Sunday, August 26, 2007

Friedman's flummery

Comfortably ensconced on the editorial pages of the New York Times, pundit Thomas Friedman can always be relied upon to rhetorically deflect from the Western mainstream media the opprobrium their conduct so often merit. His column in Sunday’s edition is a case in point.

In it, he takes to task the Bush administration for having so effectively “swift-boated” the “authentic Vietnam war heroes” Max Cleland and John Kerry in the American media, while failing to do likewise with Osama bin Laden and Al-Qaeda in those of the Arab-Muslim world. Writing from Doha, Qatar, Friedman bewails the fact that in conversations in that region “it won’t take 30 seconds before the words ‘Abu Ghraib’ and ‘Guantánamo Bay’ are thrown at you” and, the numberless atrocities of the jihadist enemy notwithstanding, “none of their acts have become one-punch global insults like Abu Ghraib and Guantánamo.” As an example of said atrocities he cites the Aug. 14 suicide-bomb massacre of some 500 Kurdish Yazidis in Iraq, decries the Bush administration’s failure to denounce it in loud enough tones, and sternly asserts that “Even if we don’t know the exact perpetrators, we know who is inspiring this sort of genocide — Al Qaeda and bin Laden — and we need to say that every day.”

Excuse us, Mr. Friedman, but just who is this “we” that needs constantly to reiterate this point? I’ll tell you who: not the Bush administration but the Western mainstream media, at the rarified heights of which you toil. But said media can be counted upon to do nothing of the sort, which is why neither the Yazidi massacre – nor the butchery of hostages, the lynching of American contractors in Fallujah, the destruction of the Shi’ite Al-Askari mosque in Samarra, etc., etc., ad nauseam – has become a “one-punch global insult.” And the reason why Abu Ghraib and Guantánamo have become such insults is because the media have harped on them endlessly in precisely the manner you propose.
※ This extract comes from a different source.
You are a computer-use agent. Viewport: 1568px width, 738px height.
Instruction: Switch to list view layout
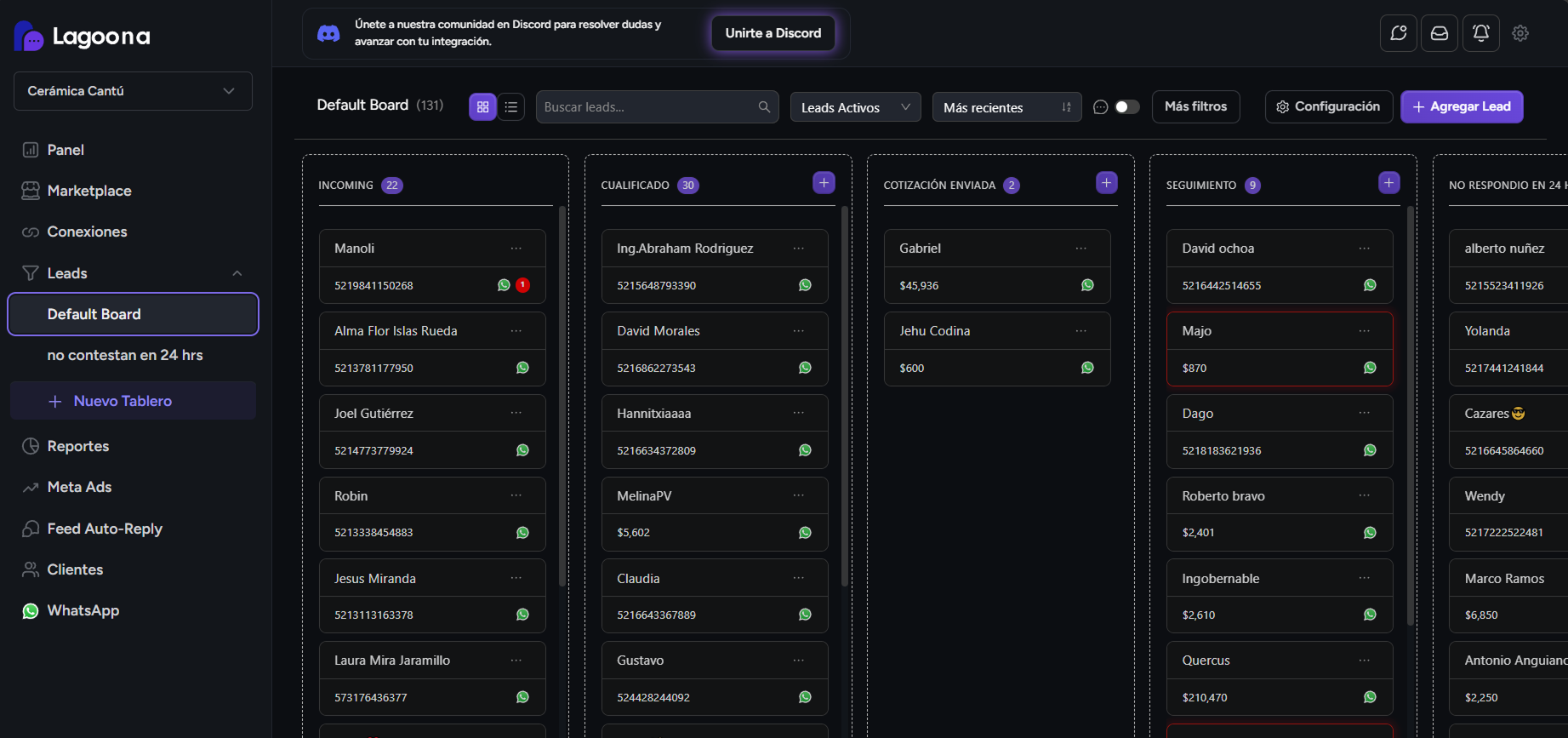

There are two reasons they do so. One is that in the wake of the traumatic 2000 election overtime slugfest, George W. Bush is perceived as a villain on a much more visceral level by the preponderant majority of American mainstream media reporters and pundits who are partisan Democrats than is Osama bin Laden or any other jihadist. The other is the near-reflexive deference of such people and their editors to Muslim sensitivities that has become almost a daily occurrence – as witness such current examples as the refusal of the Seattle Post-Intelligencer to print pictures of two men photographed while engaged in highly suspicious activity on a Puget Sound ferry that were released for public dissemination Aug. 21 by the FBI, and the decision by 25 mainstream newspapers to withhold the Aug. 26 and Sept. 2 installments of the comic strip “Opus” because a character shows up in a niqab, declaring Islamic radicalism “a hot new fad.” As Washington Post Writers Group Executive Sales Manager Karisue Wyson told the trade journal Editor and Publisher, many papers “won't publish any Muslim-related humor, whether pro or con,” stressing that “They just don't want to touch that.”

Not that the media of the Arab-Muslim world would be likely to parrot anti-jihadist coverage and commentary were it to appear in the Western media, the way they do the latter's current anti-American screeds. This is because the jihadist enemy’s critiques of America in particular and the West in general resonate among populations brought up not only on decades of inimical propaganda but on centuries of Quranic recitations such as Verse 48:29, which stipulates that Muslims are “hard against the disbelievers and merciful amongst themselves,” and verses 3:28, 3:118, 4:138-9, 5:51, 9:23 and 60:1, all of which enjoin the faithful to forbear from friendship or alliance with infidels – even if they are “your fathers or your brothers.”

Far be it from Friedman, of course, to cite the scripture, doctrines, and history of Islam as an obstacle to Arab-Muslim acceptance of anti-jihadist criticism. Instead, it’s all the president’s fault. “Mr. Bush is losing a P.R. war to a mass murderer,” he cavils. “Yes, it is not easy breaking through the innate, anti-American tilt of the Arab media, but we have barely tried.”

Again, that spurious “we.” Not only has the U.S. government, hobbled by its habits of “sensitivity” and deference, “barely tried” to make a case against the jihadist enemy, but the mainstream media establishment has collectively done its absolute damnedest to undermine any such case. Unhappily, it can be relied upon to continue to do so, for humor is not the only “Muslim-related” matter its editors, publishers and producers “just don’t want to touch.”